Tucker has been working out and practicing kicking at the Ravens’ facility over the last couple of weeks. Tucker and Loop could be practicing together on May 27, the start of the team’s offseason training activities.

Harbaugh was asked on Sunday how the team will handle the kicker competition between the veteran and the drafted rookie.

“Every decision we make has to be based on football,” Harbaugh said. “There’s a lot of layers to that. You’ve got a rookie kicker and here you took him in the sixth round, early in the sixth round. He’s a talented guy. Just from a football standpoint — salary cap, all the different things that you just take into consideration — whatever we decide to do over the next few weeks will be based on football.”

Baltimore could gain $4.2 million in salary cap space this year, ESPN reported, if Tucker is designated as a post-June 1 cut, which splits $7.5 million in dead money over two seasons.

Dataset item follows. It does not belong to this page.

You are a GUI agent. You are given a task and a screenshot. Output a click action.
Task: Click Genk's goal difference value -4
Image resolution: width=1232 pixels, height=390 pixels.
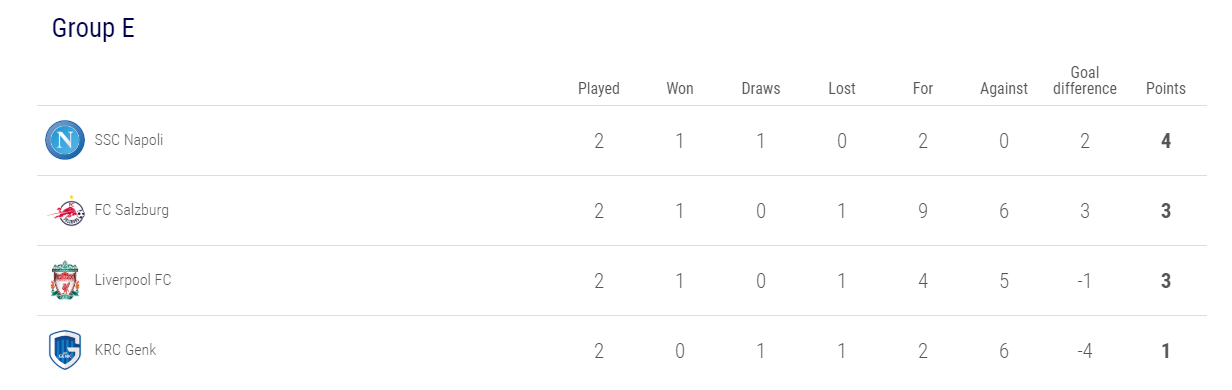[1085, 351]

The Ravens said before the draft that they would not determine Tucker’s status with the team until after the NFL completes its investigation.

“I would just say from a standpoint of the investigation and all that, I mean, we don’t know anything,” Harbaugh said. “We haven’t been given any information, and as it should be. It’s all done the way it’s done. So, we don’t know anything along those lines, so we can’t make any decisions based on that.”

The Ravens selected Loop with the No. 186 overall pick.

Regarded as one of the top kicking prospects in the draft, Loop made 18 of 23 kicks for the Wildcats as a senior, including a school-record 62-yarder against Houston. He also had 53 touchbacks on 56 kickoffs in being named honorable mention All-Big 12.

Tucker, an undrafted free agent out of Texas in 2012, has become the league’s all-time leader in field-goal accuracy, making 89.1 percent of his kicks. But he made a career-low 73.3 percent (22 of 30) last season and was just 11 of 19 from 40 or more yards.